- PROBLEM REQUIREMENTS
After reading the data below, copy out every line that contains the word "quote".

-- Opening Marker --

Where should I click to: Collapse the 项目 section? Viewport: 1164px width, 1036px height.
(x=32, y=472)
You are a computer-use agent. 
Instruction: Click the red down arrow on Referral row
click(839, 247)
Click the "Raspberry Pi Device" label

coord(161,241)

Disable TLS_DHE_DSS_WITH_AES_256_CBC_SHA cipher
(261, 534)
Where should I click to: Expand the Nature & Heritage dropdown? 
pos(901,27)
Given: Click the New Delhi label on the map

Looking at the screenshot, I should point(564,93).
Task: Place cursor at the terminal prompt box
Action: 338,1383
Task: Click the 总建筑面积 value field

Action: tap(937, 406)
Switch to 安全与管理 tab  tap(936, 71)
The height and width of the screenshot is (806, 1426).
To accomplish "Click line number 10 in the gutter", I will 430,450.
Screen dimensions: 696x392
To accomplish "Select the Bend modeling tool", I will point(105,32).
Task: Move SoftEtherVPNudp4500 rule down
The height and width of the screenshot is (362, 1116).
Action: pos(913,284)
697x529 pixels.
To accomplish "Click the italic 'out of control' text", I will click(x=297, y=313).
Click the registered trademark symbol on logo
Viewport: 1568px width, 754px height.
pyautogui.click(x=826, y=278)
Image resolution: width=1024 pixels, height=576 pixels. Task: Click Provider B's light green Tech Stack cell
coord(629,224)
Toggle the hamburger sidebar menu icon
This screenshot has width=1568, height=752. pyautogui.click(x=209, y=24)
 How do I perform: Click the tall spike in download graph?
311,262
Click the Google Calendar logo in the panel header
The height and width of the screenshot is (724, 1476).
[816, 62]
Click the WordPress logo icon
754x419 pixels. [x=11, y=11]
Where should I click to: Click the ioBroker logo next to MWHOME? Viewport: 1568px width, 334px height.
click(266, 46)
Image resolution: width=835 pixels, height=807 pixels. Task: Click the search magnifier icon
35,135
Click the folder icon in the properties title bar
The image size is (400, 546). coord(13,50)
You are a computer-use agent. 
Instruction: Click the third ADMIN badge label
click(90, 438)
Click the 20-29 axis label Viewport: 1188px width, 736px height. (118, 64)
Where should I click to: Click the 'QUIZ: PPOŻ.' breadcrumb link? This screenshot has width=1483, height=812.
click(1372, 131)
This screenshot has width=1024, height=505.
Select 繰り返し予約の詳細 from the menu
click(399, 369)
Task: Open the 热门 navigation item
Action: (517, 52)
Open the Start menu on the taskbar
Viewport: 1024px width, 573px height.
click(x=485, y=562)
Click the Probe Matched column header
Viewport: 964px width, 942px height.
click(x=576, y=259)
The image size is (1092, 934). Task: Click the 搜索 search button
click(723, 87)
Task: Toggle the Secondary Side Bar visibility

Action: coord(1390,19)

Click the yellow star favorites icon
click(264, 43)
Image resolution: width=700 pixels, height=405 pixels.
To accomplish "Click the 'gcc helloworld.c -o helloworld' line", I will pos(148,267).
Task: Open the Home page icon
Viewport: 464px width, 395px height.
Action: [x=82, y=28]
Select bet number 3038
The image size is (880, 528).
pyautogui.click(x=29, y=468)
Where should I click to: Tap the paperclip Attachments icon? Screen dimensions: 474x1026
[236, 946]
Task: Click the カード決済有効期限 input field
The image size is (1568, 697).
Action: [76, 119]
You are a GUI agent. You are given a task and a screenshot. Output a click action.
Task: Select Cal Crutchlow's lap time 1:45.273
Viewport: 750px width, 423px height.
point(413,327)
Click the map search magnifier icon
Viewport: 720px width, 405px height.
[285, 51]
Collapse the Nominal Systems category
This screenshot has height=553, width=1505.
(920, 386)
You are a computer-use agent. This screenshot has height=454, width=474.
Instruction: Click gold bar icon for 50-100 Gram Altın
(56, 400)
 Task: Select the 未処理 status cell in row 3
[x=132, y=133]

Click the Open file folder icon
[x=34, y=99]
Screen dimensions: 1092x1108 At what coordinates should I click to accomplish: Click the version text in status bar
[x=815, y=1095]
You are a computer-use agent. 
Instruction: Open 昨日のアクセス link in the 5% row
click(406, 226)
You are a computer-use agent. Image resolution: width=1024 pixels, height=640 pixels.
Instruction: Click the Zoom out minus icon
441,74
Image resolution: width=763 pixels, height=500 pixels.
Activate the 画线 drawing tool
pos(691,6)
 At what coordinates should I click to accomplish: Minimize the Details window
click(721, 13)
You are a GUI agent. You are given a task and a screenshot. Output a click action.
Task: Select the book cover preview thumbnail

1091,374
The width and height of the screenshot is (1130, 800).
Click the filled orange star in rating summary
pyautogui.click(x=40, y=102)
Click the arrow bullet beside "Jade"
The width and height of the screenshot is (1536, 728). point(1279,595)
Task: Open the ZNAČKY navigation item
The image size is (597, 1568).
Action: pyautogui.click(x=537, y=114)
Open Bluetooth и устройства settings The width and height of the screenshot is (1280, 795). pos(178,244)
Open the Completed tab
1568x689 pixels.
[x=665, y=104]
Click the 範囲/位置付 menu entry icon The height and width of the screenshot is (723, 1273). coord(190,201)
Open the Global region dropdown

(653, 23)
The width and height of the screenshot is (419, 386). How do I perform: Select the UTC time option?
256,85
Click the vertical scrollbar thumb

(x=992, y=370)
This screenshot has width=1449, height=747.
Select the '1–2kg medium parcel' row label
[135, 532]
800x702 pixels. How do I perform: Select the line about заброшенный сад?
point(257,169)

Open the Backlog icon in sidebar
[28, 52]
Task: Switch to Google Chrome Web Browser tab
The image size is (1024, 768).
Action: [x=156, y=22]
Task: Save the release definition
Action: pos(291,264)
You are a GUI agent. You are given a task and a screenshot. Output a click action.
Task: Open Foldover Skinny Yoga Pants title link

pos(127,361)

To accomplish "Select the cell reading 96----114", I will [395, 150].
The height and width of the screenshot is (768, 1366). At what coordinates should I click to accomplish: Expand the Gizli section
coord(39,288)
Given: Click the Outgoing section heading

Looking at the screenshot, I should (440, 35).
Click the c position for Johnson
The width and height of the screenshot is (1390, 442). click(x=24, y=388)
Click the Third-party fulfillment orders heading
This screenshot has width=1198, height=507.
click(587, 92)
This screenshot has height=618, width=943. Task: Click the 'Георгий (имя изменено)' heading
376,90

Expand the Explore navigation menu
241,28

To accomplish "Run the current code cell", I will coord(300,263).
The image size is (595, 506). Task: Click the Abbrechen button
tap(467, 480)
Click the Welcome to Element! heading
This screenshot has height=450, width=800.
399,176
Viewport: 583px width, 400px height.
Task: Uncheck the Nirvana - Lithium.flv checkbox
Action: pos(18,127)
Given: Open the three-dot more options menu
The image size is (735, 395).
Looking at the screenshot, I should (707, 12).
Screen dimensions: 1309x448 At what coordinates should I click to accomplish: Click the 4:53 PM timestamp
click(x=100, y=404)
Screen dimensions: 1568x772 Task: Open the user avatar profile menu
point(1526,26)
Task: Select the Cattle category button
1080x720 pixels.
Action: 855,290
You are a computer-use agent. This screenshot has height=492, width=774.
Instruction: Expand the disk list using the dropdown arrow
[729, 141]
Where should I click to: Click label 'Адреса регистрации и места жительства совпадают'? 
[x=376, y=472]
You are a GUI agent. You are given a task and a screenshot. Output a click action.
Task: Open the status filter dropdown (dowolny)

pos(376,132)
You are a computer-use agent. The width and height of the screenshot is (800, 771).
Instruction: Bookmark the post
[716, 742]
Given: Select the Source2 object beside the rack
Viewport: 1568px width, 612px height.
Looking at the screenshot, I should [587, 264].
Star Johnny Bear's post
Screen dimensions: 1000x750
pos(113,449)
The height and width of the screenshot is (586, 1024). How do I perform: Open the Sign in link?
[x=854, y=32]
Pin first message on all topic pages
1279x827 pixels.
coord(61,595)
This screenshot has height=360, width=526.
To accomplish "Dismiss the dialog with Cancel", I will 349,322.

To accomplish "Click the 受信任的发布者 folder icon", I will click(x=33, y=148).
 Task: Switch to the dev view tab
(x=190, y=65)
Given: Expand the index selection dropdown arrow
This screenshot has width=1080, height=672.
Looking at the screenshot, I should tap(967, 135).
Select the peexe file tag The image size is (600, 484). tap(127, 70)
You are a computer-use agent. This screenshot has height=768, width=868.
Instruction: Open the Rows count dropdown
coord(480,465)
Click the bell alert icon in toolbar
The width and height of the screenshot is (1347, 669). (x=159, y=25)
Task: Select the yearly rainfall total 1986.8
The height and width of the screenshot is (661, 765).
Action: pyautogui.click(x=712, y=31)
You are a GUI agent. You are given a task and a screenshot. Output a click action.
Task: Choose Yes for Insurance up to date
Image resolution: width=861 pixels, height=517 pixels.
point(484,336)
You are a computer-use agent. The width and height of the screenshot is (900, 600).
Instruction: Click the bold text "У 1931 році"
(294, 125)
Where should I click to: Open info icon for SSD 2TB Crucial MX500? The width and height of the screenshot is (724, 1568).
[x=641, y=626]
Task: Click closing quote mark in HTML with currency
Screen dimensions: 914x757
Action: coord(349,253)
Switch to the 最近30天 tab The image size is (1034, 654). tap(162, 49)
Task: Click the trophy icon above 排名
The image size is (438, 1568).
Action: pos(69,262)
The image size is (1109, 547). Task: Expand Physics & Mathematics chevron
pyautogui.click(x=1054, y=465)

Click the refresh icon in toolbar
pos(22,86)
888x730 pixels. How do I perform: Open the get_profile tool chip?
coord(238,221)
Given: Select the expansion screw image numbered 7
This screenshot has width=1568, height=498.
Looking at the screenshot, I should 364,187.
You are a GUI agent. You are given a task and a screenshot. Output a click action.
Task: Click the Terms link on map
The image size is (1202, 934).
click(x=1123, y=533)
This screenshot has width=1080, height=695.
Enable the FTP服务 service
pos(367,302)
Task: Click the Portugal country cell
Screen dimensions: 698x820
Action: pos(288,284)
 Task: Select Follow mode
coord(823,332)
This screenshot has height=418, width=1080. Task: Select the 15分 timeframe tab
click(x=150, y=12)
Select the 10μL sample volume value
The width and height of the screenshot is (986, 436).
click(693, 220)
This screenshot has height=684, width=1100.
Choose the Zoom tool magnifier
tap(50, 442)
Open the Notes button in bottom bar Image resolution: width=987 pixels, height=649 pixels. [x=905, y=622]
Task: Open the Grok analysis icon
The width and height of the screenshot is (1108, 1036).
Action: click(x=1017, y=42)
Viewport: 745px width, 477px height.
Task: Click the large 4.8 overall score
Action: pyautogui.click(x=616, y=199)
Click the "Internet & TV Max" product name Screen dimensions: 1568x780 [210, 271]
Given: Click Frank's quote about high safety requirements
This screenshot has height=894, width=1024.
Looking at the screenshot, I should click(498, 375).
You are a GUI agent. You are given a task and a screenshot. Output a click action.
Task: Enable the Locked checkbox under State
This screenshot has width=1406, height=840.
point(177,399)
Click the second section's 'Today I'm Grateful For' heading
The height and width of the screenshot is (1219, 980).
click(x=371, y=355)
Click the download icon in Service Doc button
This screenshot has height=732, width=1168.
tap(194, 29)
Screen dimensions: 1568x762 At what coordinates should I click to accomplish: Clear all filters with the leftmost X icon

-- Closing Marker --

- YOUR RESPONSE
Task: Click closing quote mark in HTML with currency
Given: Click Frank's quote about high safety requirements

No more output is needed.